⟨

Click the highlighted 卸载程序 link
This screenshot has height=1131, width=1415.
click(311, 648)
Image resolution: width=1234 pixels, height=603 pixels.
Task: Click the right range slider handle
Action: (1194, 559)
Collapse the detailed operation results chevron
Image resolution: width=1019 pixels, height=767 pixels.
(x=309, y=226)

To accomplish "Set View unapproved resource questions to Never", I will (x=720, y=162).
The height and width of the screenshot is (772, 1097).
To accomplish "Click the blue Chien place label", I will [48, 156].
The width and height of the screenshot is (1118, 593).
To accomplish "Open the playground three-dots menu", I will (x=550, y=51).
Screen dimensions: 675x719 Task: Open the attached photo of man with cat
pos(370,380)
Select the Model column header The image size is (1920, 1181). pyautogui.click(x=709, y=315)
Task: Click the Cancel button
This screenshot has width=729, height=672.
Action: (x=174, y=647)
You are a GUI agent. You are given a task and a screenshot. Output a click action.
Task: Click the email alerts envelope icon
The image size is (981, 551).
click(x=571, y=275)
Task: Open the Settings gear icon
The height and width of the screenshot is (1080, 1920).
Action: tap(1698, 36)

⟩

Problem details - Return all lines in the entries above that carry the word "accomplish".

Task response -
To accomplish "Set View unapproved resource questions to Never", I will (x=720, y=162).
To accomplish "Click the blue Chien place label", I will [48, 156].
To accomplish "Open the playground three-dots menu", I will (x=550, y=51).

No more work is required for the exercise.